Medical Assistance Expansion Bill Passes House and Senate
[MMA News Now, Feb. 14, 2013] On the fast track to becoming law, the House and Senate passed legislation that expands Medical Assistance for those earning up to 138 percent of the federal poverty line as permitted by the Affordable Care Act.
The legislature moved quickly on this bill because the governor would like the added federal funding it will generate to be included in the March budget forecast. The bill now awaits his signature.
The expansion and associated changes is expected to save the state more than $1 billion over the next two biennia. As part of the ACA, the federal government will pay 100 percent of the cost of the expansion for new enrollees for the first two years, then phase down to 90 percent after that. Currently, Minnesota and the federal government share costs for Medicaid 50/50.
The expansion would provide coverage to 87,000 Minnesotans, according the Department of Human Services.
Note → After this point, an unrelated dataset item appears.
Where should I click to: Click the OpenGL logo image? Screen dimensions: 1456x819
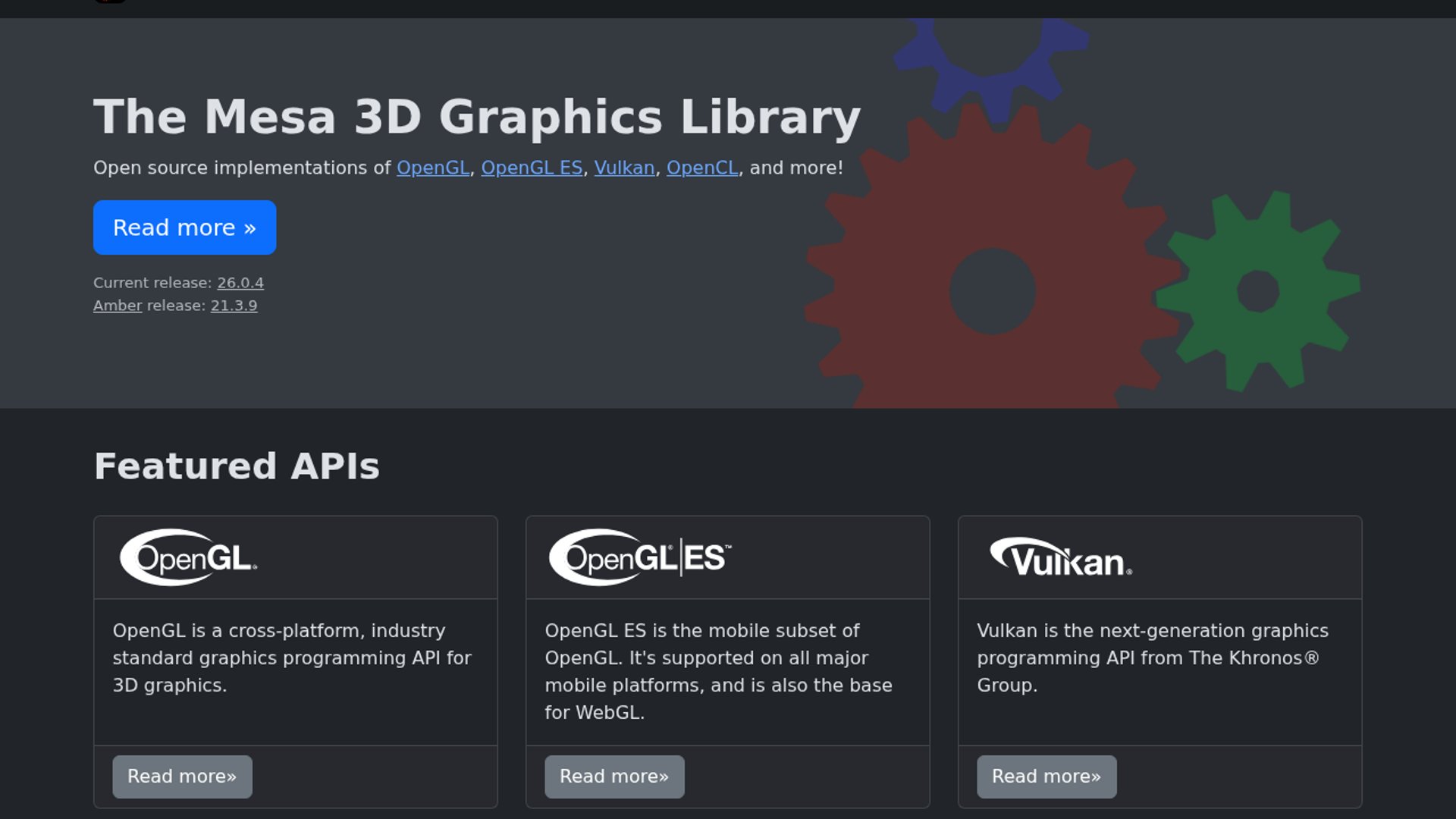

MinnesotaCare already covers 53,000 of those people; 34,000 are currently uninsured.
While the MMA supports increased access to care, it is concerned about the program’s ability to adequately pay physicians.
“The long-term sustainability of the Medical Assistance program requires the state to adequately pay for physician services provided to Medical Assistance enrollees,” MMA CEO Robert Meiches, M.D., told a House committee in January.
“Minnesota physicians have had their fee-for-service (FFS) rates frozen for 13 years,” he continued, pointing out that Medical Assistance FFS payment rates for physicians in Minnesota currently rank 47th out of 50.